Headline: Rising U.S. Bond Yields Unsettle Asian Investors
Asian markets are facing a new wave of investor anxiety as U.S. bond yields rise and the dollar strengthens. The yield on the 10-year U.S. Treasury note exceeded 4.20% on Tuesday, reaching this level for the first time in three months. Simultaneously, the dollar index, which measures the dollar's value against other currencies, hit heights not seen since August 2.
These rising yields and the stronger dollar not only reflect positive views on U.S. economic growth but also heighten concerns about substantial U.S. expenditures and budget deficits, especially in the run-up to the U.S. elections. These concerns have pushed the U.S. "term premium" back to its highest level in a year, indicating that investors are demanding more compensation for long-term government borrowing.
The impact of these developments is evident in the performance of Asian stocks, which have declined in five out of the last six sessions. The dollar's strength against the yen, surpassing 151.00 yen to a three-month high, has made it the worst-performing major Asian currency this year.

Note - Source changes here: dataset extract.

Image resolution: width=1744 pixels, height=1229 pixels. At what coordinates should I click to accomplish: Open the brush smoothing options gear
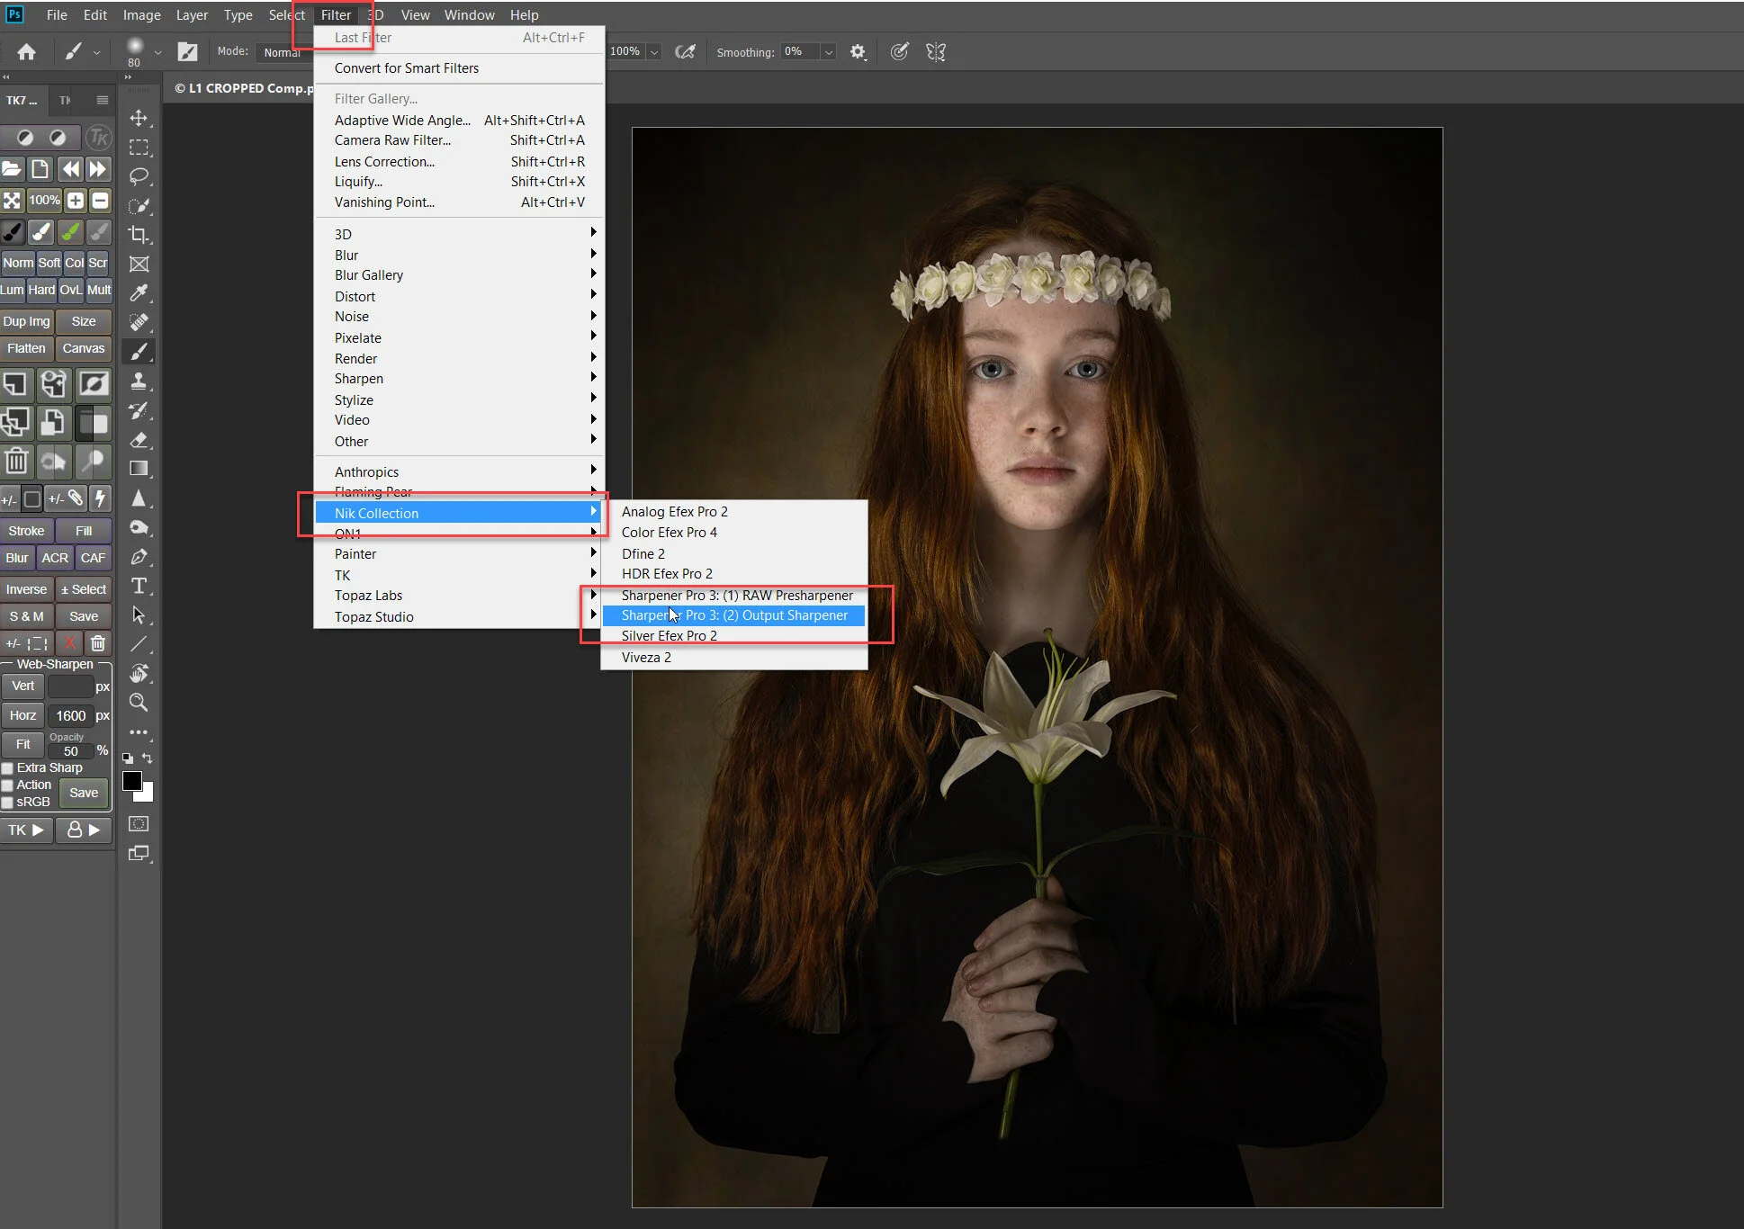tap(857, 51)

Japanese stocks have not benefited from the weak yen, with the Nikkei index hitting a three-week low despite recent foreign investor buying, suggesting domestic investors may be considering shifting their funds to overseas markets.
Wednesday's economic calendar for Asia is relatively calm, featuring only Singapore's September inflation data and Taiwan's industrial production figures. However, global events such as the BRICS summit in Kazan, Russia, and the annual IMF and World Bank meetings in Washington are likely to influence market directions.
Notably, the International Monetary Fund (IMF) released its World Economic Outlook report on Tuesday, lowering GDP forecasts for China and Japan. Japan's growth forecast was reduced from 0.7% to 0.3%, marking one of the most significant downward revisions among major economies.